In order to free up some disk space, I tried compacting my Outlook 2007 .ost file earlier this week. This should happen automatically in the background when my PC is idle, and it probably has been, but my file was large and manually executing the compacting function saved me around 20% of the file size.
However, today, and quite by accident, I discovered a much better way of reducing the size of the .ost file and got it down by another 50%, or, in other words, reducing it to 40% of the original size.
Important: this method does not work with .pst files. Only use it on .ost files which are a copy of data held on your exchange server. If you are not sure what that means, do ask someone who does know before you try this.

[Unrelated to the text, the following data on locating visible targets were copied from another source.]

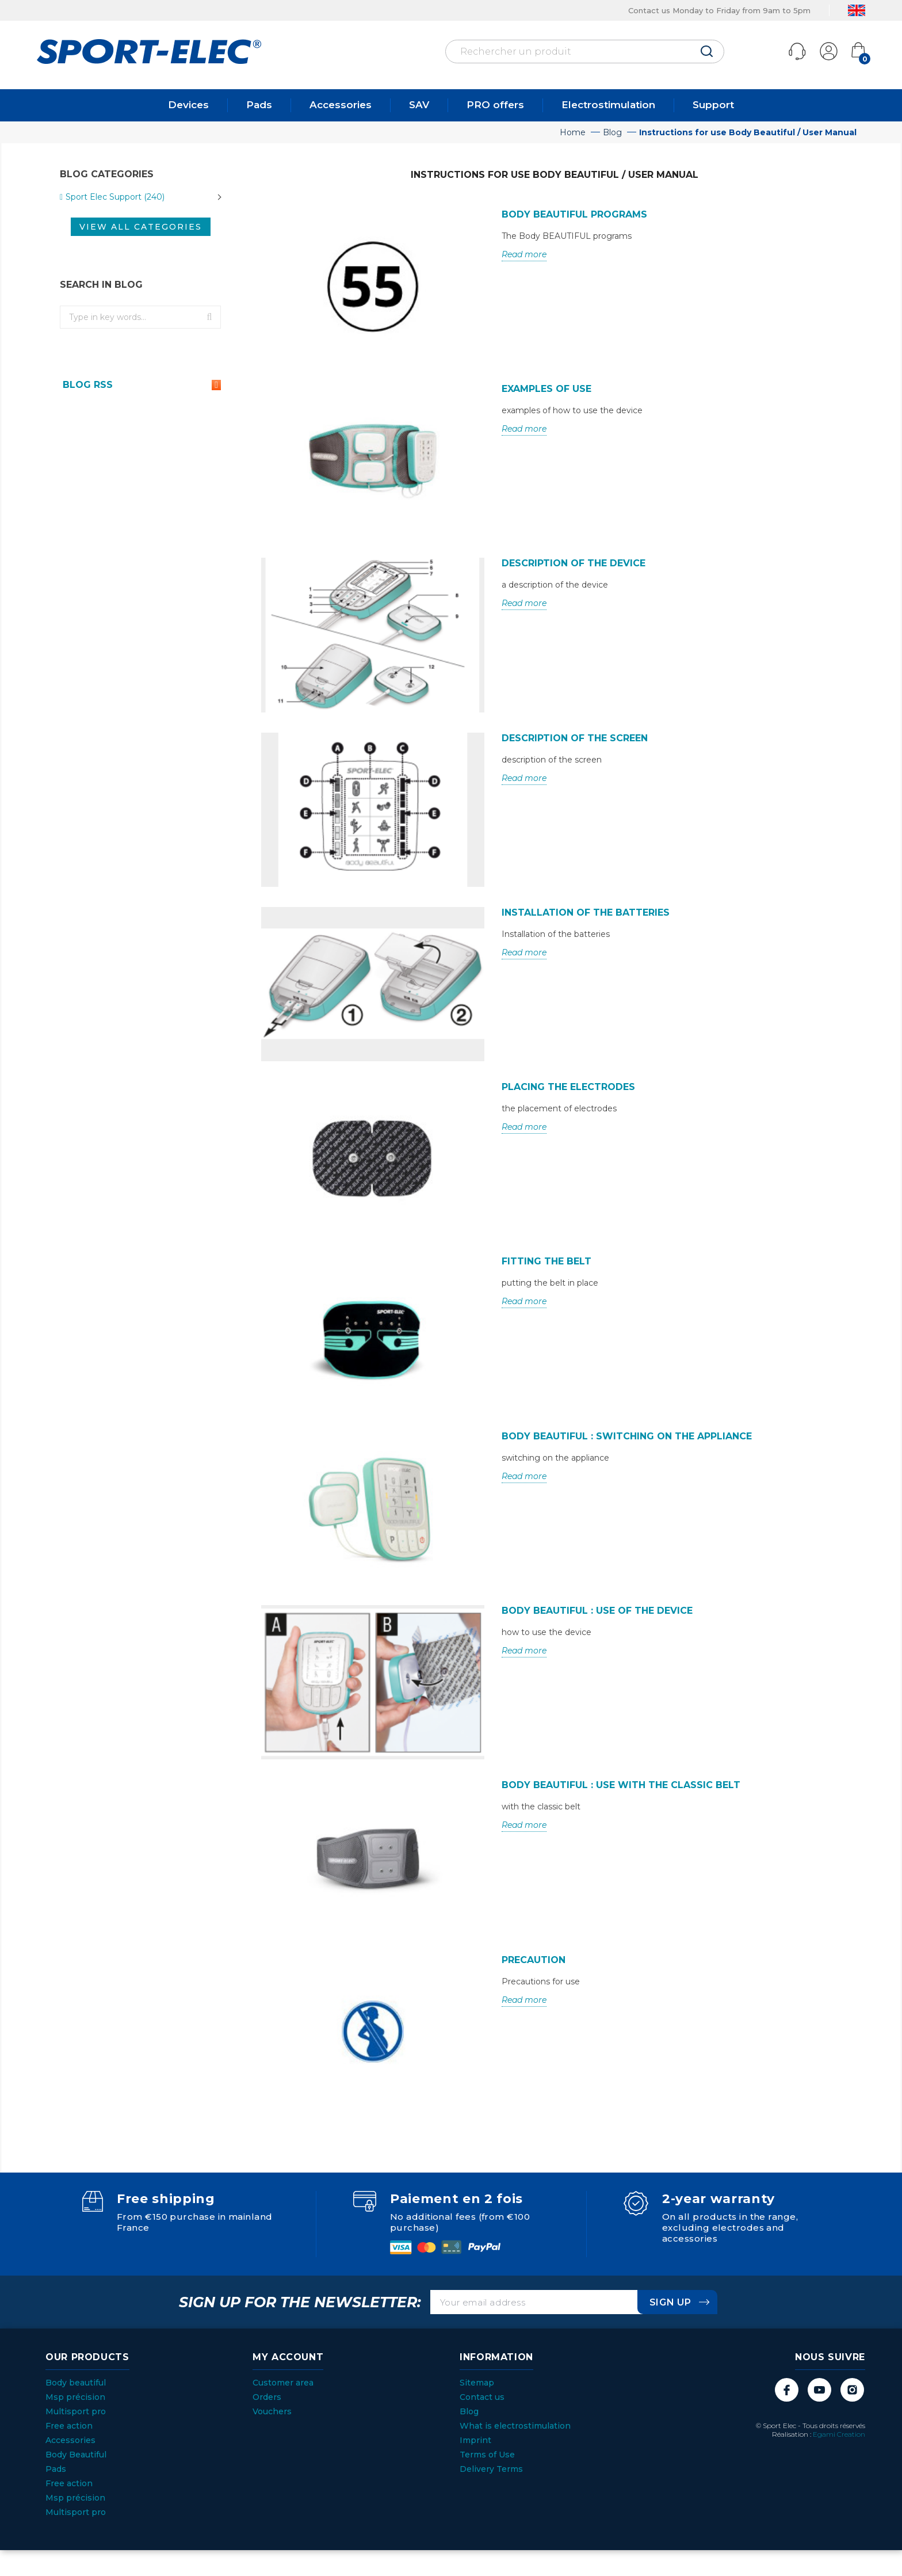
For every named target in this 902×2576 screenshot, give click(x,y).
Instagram (852, 2390)
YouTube (819, 2390)
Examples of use (546, 388)
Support (713, 104)
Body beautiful (75, 2382)
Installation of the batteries (586, 912)
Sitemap (477, 2382)
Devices (188, 104)
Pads (259, 104)
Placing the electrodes (568, 1086)
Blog (469, 2411)
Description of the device (573, 563)
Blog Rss (140, 385)
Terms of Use (487, 2454)
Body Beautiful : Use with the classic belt (621, 1784)
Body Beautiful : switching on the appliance (627, 1436)
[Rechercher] (584, 51)
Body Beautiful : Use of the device (597, 1610)
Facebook (786, 2390)
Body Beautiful (75, 2454)
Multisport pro (75, 2411)
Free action (69, 2426)
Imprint (475, 2440)
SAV (419, 104)
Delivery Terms (491, 2469)
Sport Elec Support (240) (115, 197)
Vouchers (272, 2411)
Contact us (482, 2397)
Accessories (340, 104)
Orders (267, 2397)
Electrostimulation (608, 104)
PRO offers (495, 104)
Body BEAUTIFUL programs (574, 214)
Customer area (283, 2382)
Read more (524, 254)
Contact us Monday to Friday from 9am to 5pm (719, 10)
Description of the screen (575, 738)
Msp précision (75, 2397)
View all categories (140, 227)
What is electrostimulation (515, 2426)
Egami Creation (839, 2434)
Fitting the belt (546, 1261)
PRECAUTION (533, 1959)
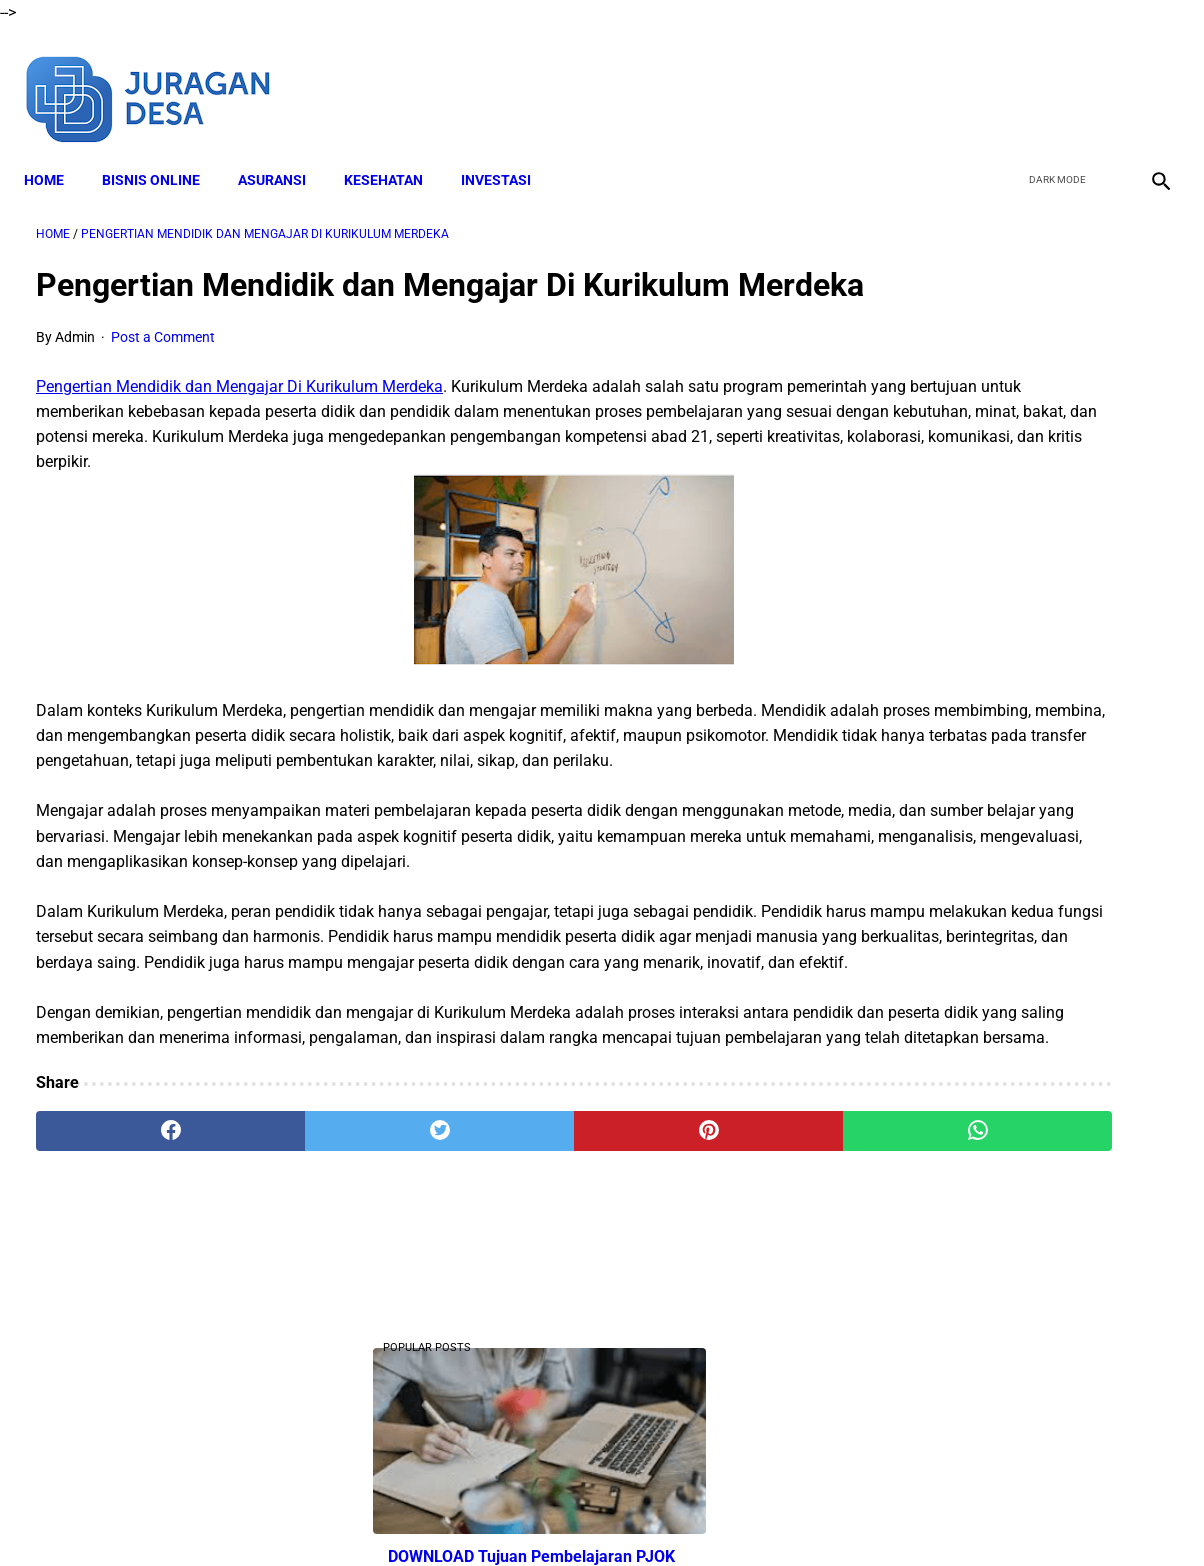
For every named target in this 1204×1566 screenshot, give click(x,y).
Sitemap (849, 1515)
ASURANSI (284, 151)
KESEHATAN (395, 151)
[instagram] (1146, 78)
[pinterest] (510, 1291)
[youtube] (1099, 78)
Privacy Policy (691, 1515)
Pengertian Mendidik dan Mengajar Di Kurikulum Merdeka (239, 419)
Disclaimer (441, 1515)
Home (56, 151)
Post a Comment (163, 371)
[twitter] (1052, 78)
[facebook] (1005, 78)
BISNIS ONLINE (163, 151)
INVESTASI (508, 151)
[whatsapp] (700, 1291)
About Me (359, 1515)
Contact (779, 1515)
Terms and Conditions (560, 1515)
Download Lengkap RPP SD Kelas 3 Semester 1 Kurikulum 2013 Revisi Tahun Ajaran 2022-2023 (1008, 1309)
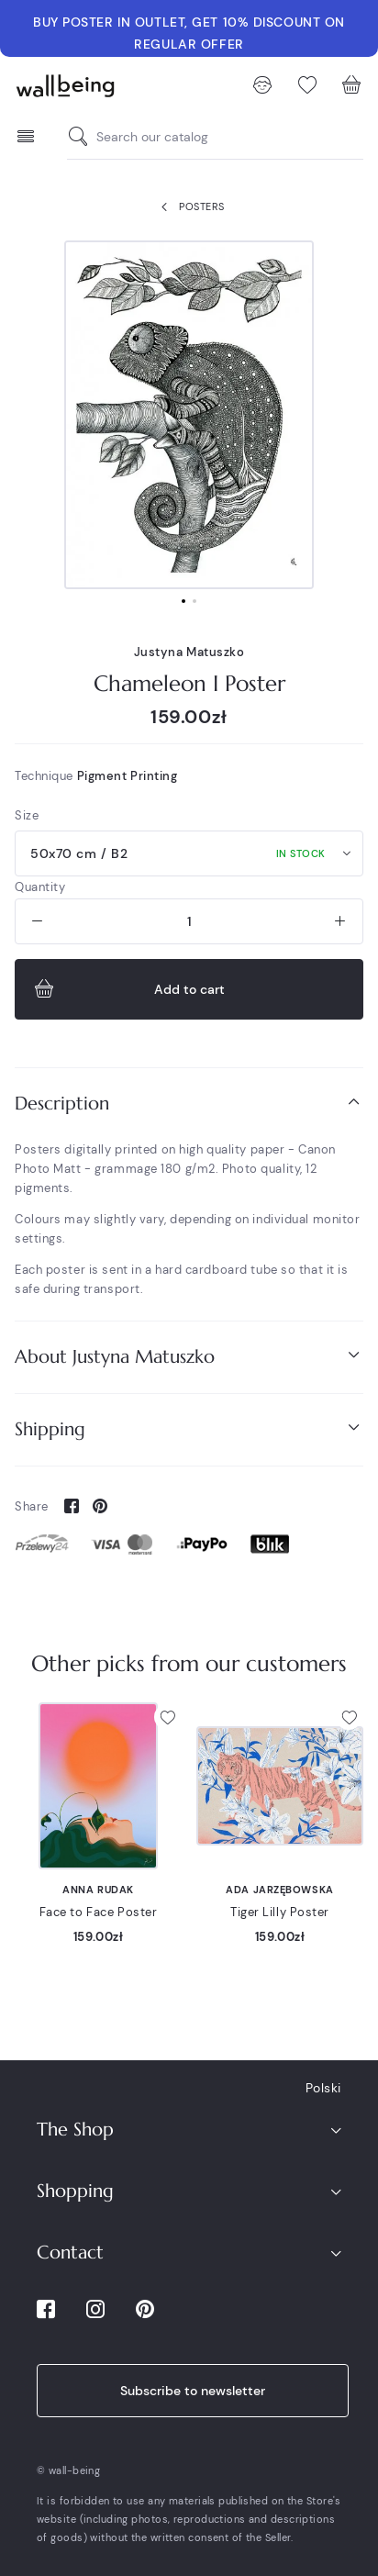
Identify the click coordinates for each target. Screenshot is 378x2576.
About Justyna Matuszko (189, 1356)
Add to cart (127, 989)
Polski (323, 2088)
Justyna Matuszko (189, 652)
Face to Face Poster (98, 1912)
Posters (189, 207)
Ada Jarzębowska (279, 1889)
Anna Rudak (98, 1889)
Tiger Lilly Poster (279, 1912)
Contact (70, 2252)
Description (189, 1102)
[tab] (189, 1103)
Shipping (189, 1428)
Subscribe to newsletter (192, 2390)
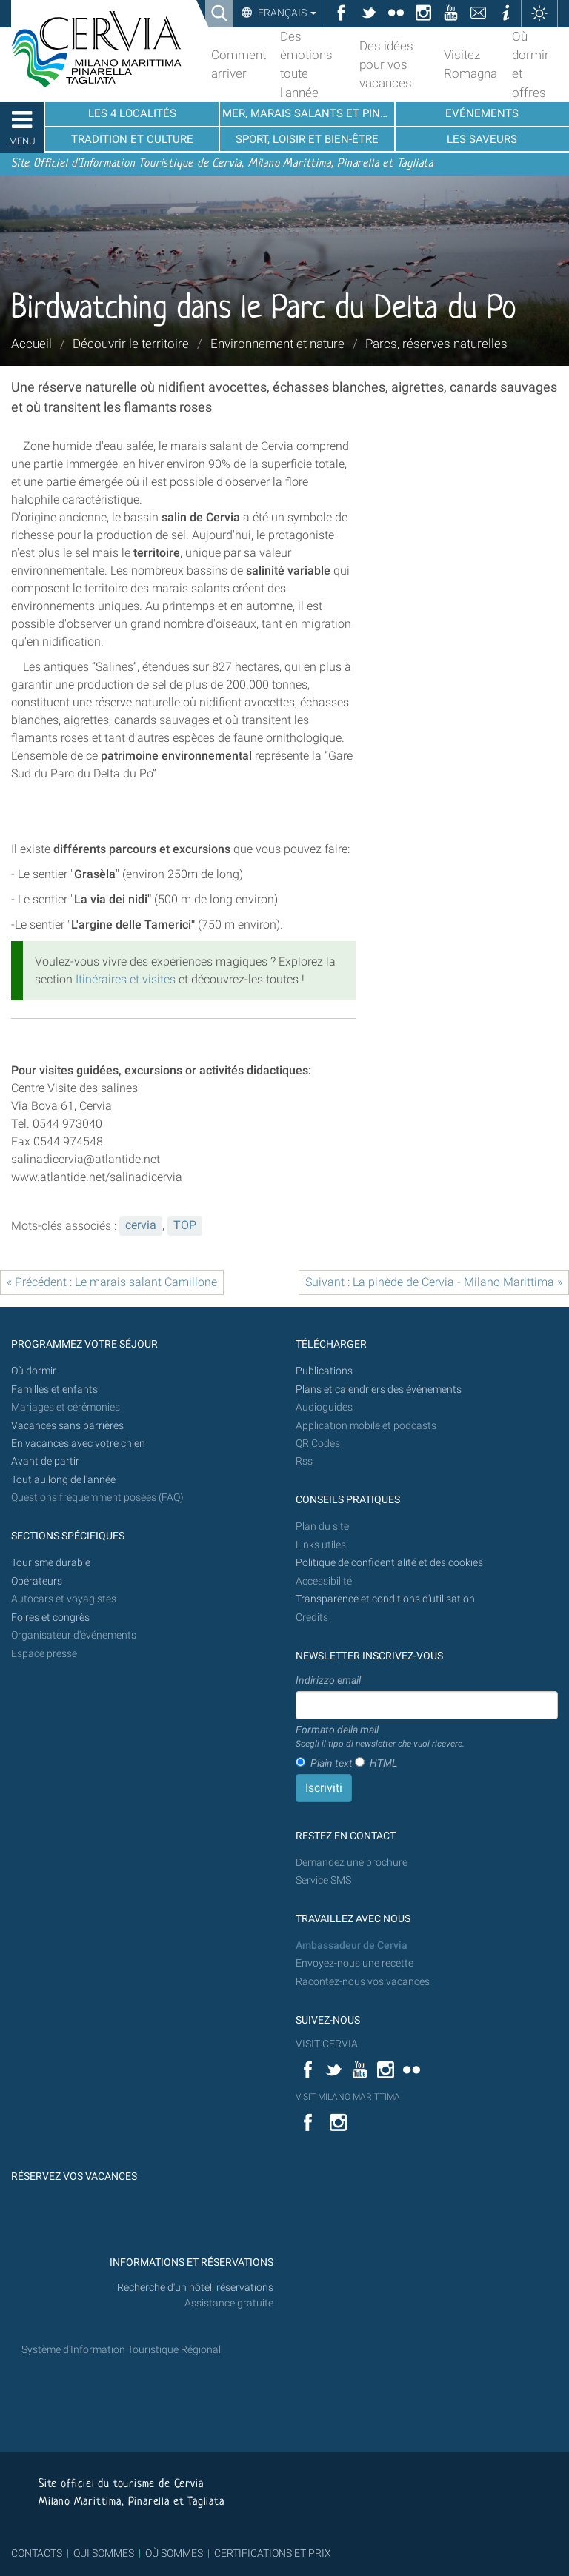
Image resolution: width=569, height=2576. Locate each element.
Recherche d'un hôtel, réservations (195, 2287)
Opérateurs (36, 1581)
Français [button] (286, 13)
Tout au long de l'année (63, 1479)
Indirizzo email (328, 1680)
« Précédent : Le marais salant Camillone (112, 1282)
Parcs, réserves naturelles (436, 343)
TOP (184, 1225)
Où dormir (33, 1371)
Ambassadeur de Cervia (351, 1945)
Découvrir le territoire (131, 343)
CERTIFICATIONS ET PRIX (272, 2553)
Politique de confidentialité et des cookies (389, 1562)
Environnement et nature (277, 343)
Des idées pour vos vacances (386, 64)
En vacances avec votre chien (79, 1443)
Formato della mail (380, 1737)
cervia (140, 1225)
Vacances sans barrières (67, 1425)
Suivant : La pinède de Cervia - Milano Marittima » (433, 1282)
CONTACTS (36, 2553)
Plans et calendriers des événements (379, 1389)
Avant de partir (45, 1461)
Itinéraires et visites (126, 979)
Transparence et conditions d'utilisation (385, 1599)
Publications (324, 1371)
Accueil (31, 343)
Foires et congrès (50, 1617)
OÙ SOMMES (174, 2553)
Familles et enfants (54, 1389)
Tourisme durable (50, 1562)
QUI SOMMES (103, 2553)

My laptop failed to wake up from hibernation and I had to do a full reboot, and when I tried to launch Outlook I discovered that my .ost file was corrupt. There is a tool called scanpst which will attempt to repair .ost and .pst files, but then I wondered what would happen if I just deleted the corrupt file; all the data in the file is also on the Exchange server, so presumably Outlook could re-create the .ost file. A quick search on google confirmed that this would work, so after renaming my .ost file (just in case it didn’t work), I restarted Outlook.
Outlook started with an empty calendar, empty mailbox, and empty contacts, but as soon as I tried to open one of the relevant folders, it started to download the contents of that folder from the server. I picked the folders I needed most immediately (such as my inbox) so that it would do them first, and then tried opening each of the other folders in turn to ensure that they were downloaded. Outlook downloaded more than one folder at a time.
The biggest folder was my inbox and that took a couple of hours to complete, but the big surprise, when it had all finished, was that the .ost file was only half the size of the old one, even when that old one had been compacted. Further, the time taken to create the new one was a lot less than the time taken to compress the old one, and I was able to use Outlook while the download took place. When compressing a .ost file, it is not possible to do anything else with Outlook, and due to the significant disk activity, other things on the PC run slowly.